La race des Césars et la famille Flavienne.

Le sage Vespasien prit toutes les mesures nécessaires pour confirmer son élévation récente et peu assurée. Depuis un siècle, le serment militaire et la fidélité des troupes semblaient appartenir au nom et à la famille des Césars. Quoique cette famille ne se fût soutenue que par adoption, le peuple respectait toujours dans la personne de Néron le petit-fils de Germanicus et le successeur direct de l’empereur Auguste. Les prétoriens n’avaient abandonné qu’à regret la cause du tyran : cette désertion avait excité leurs remords[1]. La chute rapide de Galba, d’Othon, de Vitellius, apprit aux armées à regarder les empereurs comme leurs créatures et comme l’instrument de leur licence. Vespasien, né dans l’obscurité, ne tirait aucun lustre de ses ancêtres : son aïeul avait été soldat, et son père possédait un emploi médiocre dans les fermes de l’état[2]. Le mérite de ce prince l’avait fait parvenir à l’empire dans un âge avancé : ses talens avaient plus de solidité que d’éclat, ses vertus même étaient obscurcies par une sordide parcimonie. Il importait donc à l’intérêt de ce monarque de s’associer un fils dont le caractère aimable et brillant pût détourner les regards du public de l’ob-

  1. Cette idée est souvent et fortement exprimée dans Tacite. Voyez Hist., I, 5, 16, II, 76.
  2. L’empereur Vespasien, avec son bon sens ordinaire, se moquait des généalogistes qui faisaient descendre sa famille de Flavius, fondateur de Réate (son pays natal), et l’un des compagnons d’Hercule. (Suétone, Vie de Vespasien, c. 12.)

» **Consignes à respecter**
Reproduisez le passage du texte sur la race des Césars qui débute aux mots « 2. L’empereur Vespasien, avec » et se termine après « Vespasien, c. 12.) », en changeant « généalogistes » en « flatteurs ».

» **Données enregistrées**
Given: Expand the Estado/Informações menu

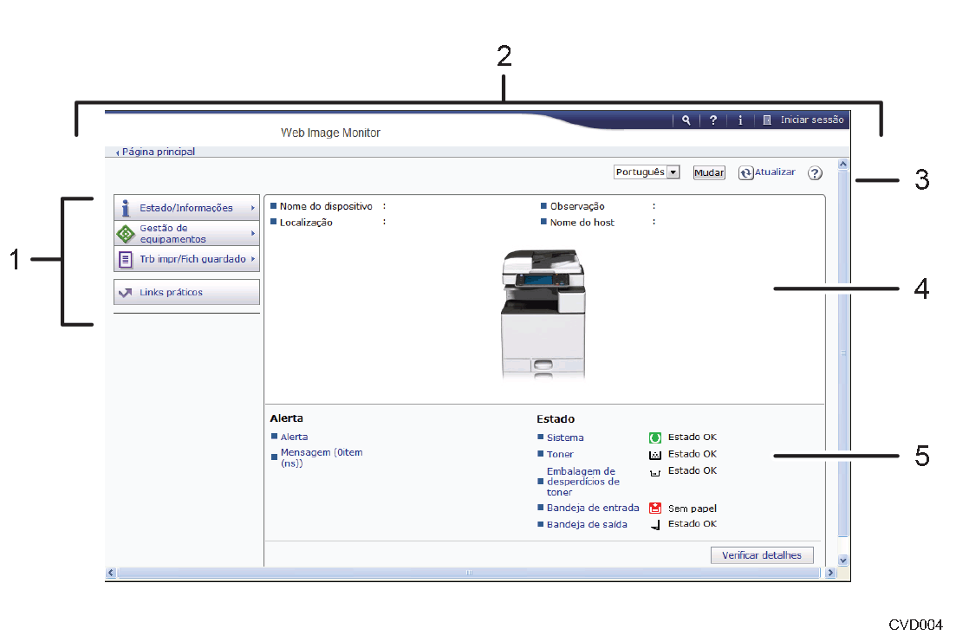Looking at the screenshot, I should pyautogui.click(x=186, y=208).
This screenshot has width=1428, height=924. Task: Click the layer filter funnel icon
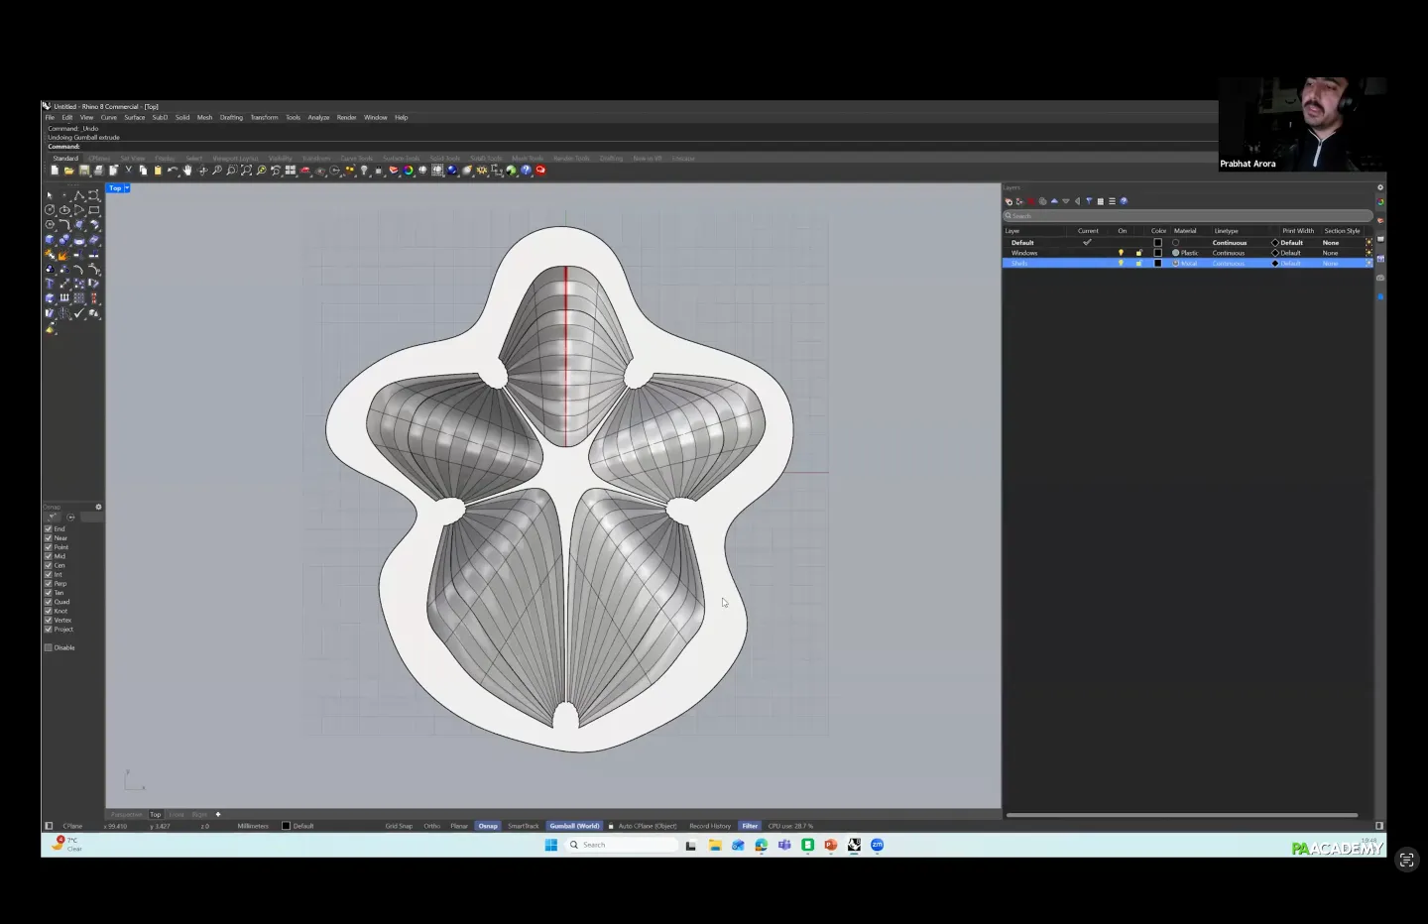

» **Solution détaillée**
2. L’empereur Vespasien, avec son bon sens ordinaire, se moquait des flatteurs qui faisaient descendre sa famille de Flavius, fondateur de Réate (son pays natal), et l’un des compagnons d’Hercule. (Suétone, Vie de Vespasien, c. 12.)